Durante a leitura de «Tudo Passa» nota-se uma tentativa de romancear, através da personagem de Ivan Grigórievitch, uma situação que o escritor nunca experimentou: a de prisioneiro político do estado soviético, através das purgas de Estaline, principalmente a partir de 1953, data da morte deste e da tentativa de reabilitação de milhares de presos encarcerados durante dezenas de anos injustamente, alguns sem culpa formada e sob regimes duríssimos a nível correccional. O tema é esse. No entanto, convém dizer que Vassili Grossman nunca esteve preso, tendo sido o repórter oficial durante a II Guerra do jornal Estrela Vermelha órgão oficial do Exército Vermelho e segundo se pode constatar em «Vida e Destino» (proibido pelo KGB, em 1956) de uma coragem excepcional. Viu coisas, descritas nesse livro, que nenhum homem deveria ter visto. Ora, o exercício de Grossman em «Tudo Passa» sai infelizmente gorado, segundo a minha opinião: não está em causa a denúncia dos crimes de Estaline. Estão lá todos e inclusive a descrição minuciosa de como se faziam as denúncias, as causas de muitas dessas mesmas confissões, as gerações de comunistas, de operários  eliminados igualmente na guerra civil de 1918-20 (talvez os mais esclarecidos e que muita falta farão ao futuro governo soviético e sovietes), de social-democratas, socialistas-revolucionários, mencheviques, anarquistas e populistas de esquerda que perderam a vida.

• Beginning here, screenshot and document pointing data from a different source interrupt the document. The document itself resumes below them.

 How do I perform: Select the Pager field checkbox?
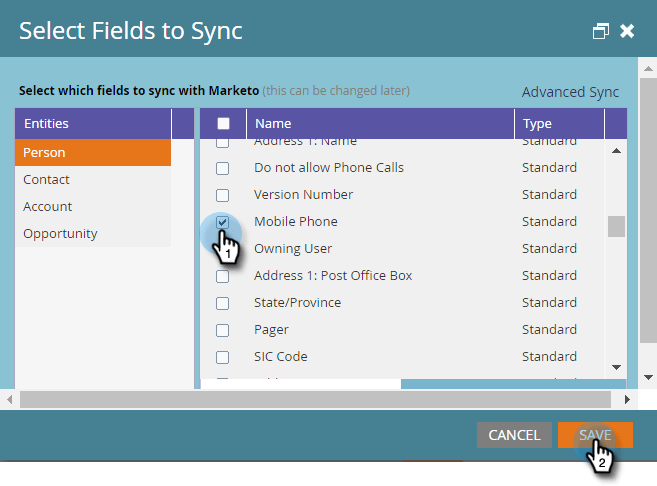pos(223,330)
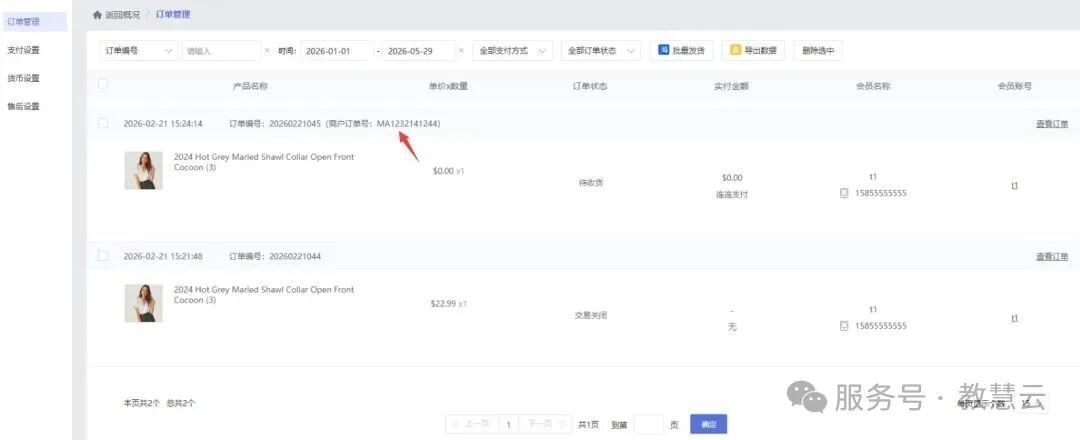Clear the order number search field

[267, 51]
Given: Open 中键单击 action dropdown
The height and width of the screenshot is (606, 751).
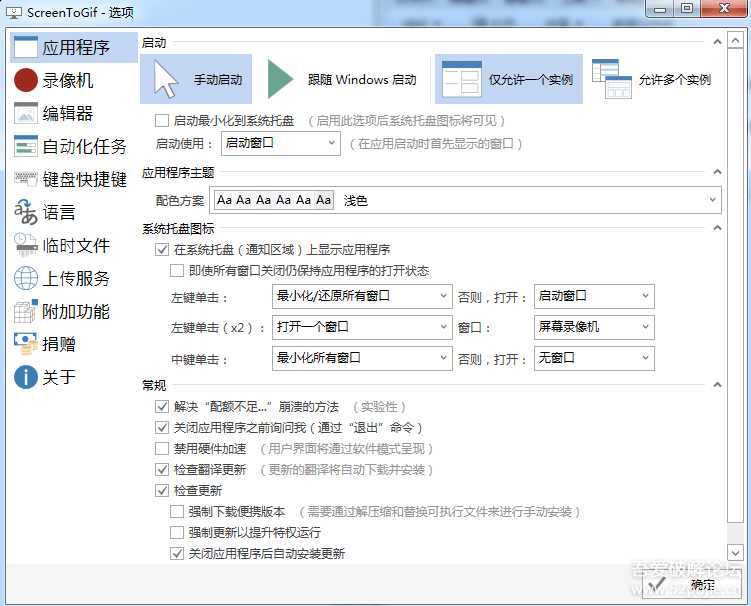Looking at the screenshot, I should 362,358.
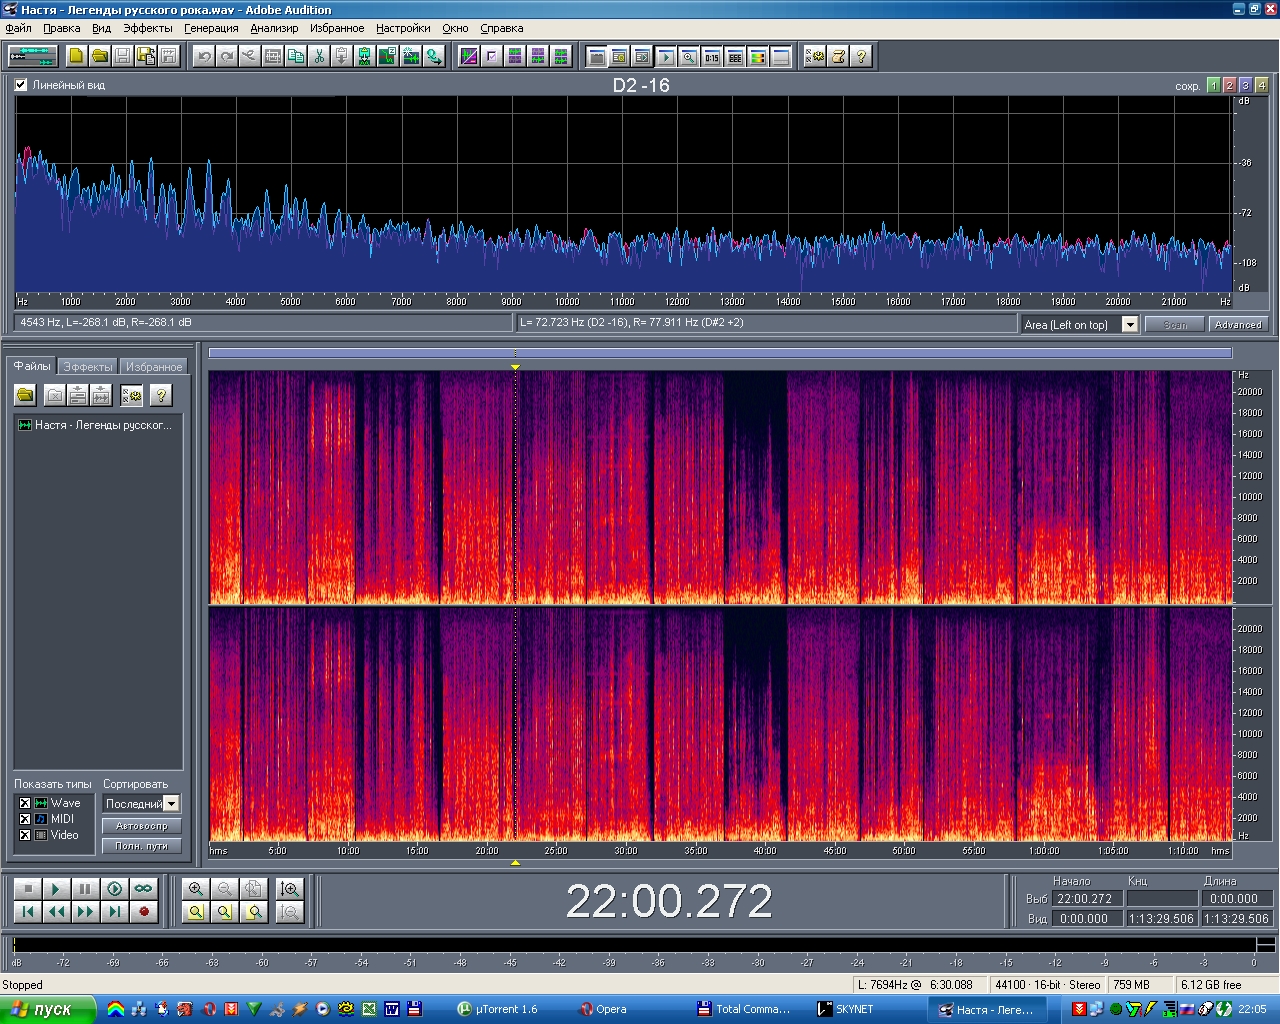Click the New File icon in toolbar
This screenshot has height=1024, width=1280.
click(76, 57)
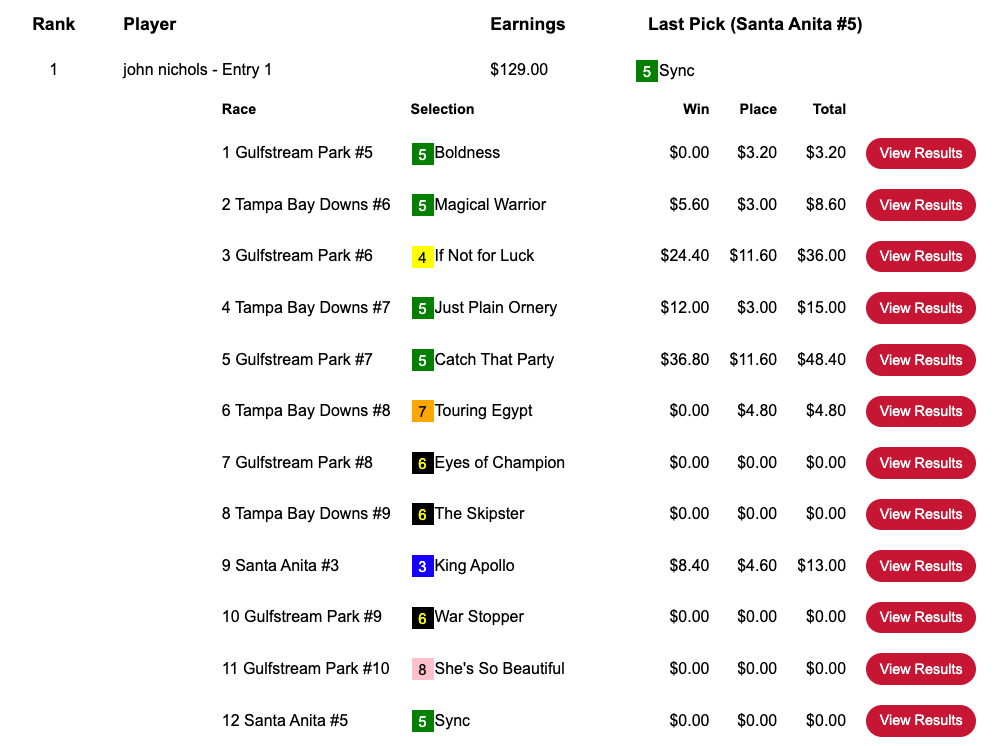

Segundo o autor, a partir de 1924, ano da morte de Lenine, e principalmente a partir de finais dos anos 20, as purgas iniciaram-se e logo em 1931 com o caso dos «médicos assassinos» atribuídos a judeus acusados de ligações aos EUA e aos imperialistas europeus, segundo as acusações. Também a morte de Kirov foi um argumento que levou à existência de um clima de perseguição aos «conspiradores» por todo o lado. Estaline vê assim, e a partir daqui, o caminho a abrir-se para a sua estratégia pessoal. Bastava para ele «arrumar» convenientemente todos os que estiveram na guerra civil entre o Exército Vermelho, liderado por Trotsky e os que, com algumas nuances, ainda eram fiéis à ideia do comunismo internacionalista, e os Brancos de Deníkin, Koltchak ou Wrangel. Quase todo o comité central bolchevique pereceu, então, às mãos de juízes alinhados com Estaline nos processos de Moscovo a partir de 1935: Bukarine, Zinoviev, Khamenev, Radek, etc...,etc..., até ao assassinato, pela GPU, de Lev Trotsky, em 1940, no México.

Onde falha então Vassili Grossman? Não é com a denúncia dos crimes de Estaline. Isso foi feito, e até descrito, num relatório «secreto» ao XX Congresso do Pcus em 1956 e até por Trotsky na sua «Revolução Traída». O que se nota em Vassili Grossman é um amargor que se sente a cada palavra escrita, em que usa e abusa do termo «liberdade» sem que lhe dê um conceito claro. Para ele, Lenine é tão culpado como Estaline e aqui comete um erro que é visível ainda nos dias de hoje e perpetrado por historiadores de extrema-direita, direita conservadora e liberais: o de confundir deliberadamente factores subjectivos com dados objectivos da História. Escrever que, pessoalmente, Lenine era uma pessoa interessante (que se mostrava bondosa e aberta a todas as opiniões) e politicamente um verdugo do pior, estendendo a estrutura do Estado para as diatribes de Estaline é um risco que retira alguma seriedade quer às causas objectivas da revolução russa, quer a qualquer análise séria sobre a edificação do estado soviético e a resistência contra a burocracia nascente que levou ao afastamento posterior quer dos camponeses, quer de largos estratos dos operários urbanos. Nota-se igualmente o horror da descrição das fomes dos camponeses na altura da colectivização dos campos por Estaline e pela nomenklatura nascente a que Vassili Grossman assistiu e há paginas que ultrapassam em muito a nossa imaginação mais escura sobre a humanidade e a possibilidade de a regenerar de todo, tarefa que, hoje, nos parece cada vez mais difícil. Mas, nem uma palavra para os êxitos relativos da NEP que Lenine apoiou e que Bukarine e Kamenev tentaram, sem êxito, seguir. Por outro lado, Grossman tem outro ponto fraco entrando por caminhos que pertencerão à psicologia e que pouco lugar terão na política, muito menos a filigrana em que assentou as variadas correntes comunistas enquanto puderam existir: Estaline era um asiático rude, brutal, dissimulado, enquanto Lenine, um estudante urbano, com laivos e conhecimento do pensamento europeu, bem-educado, mas seguindo a regra terrível de Hegel, «o objectivo não é nada, o movimento real é tudo!»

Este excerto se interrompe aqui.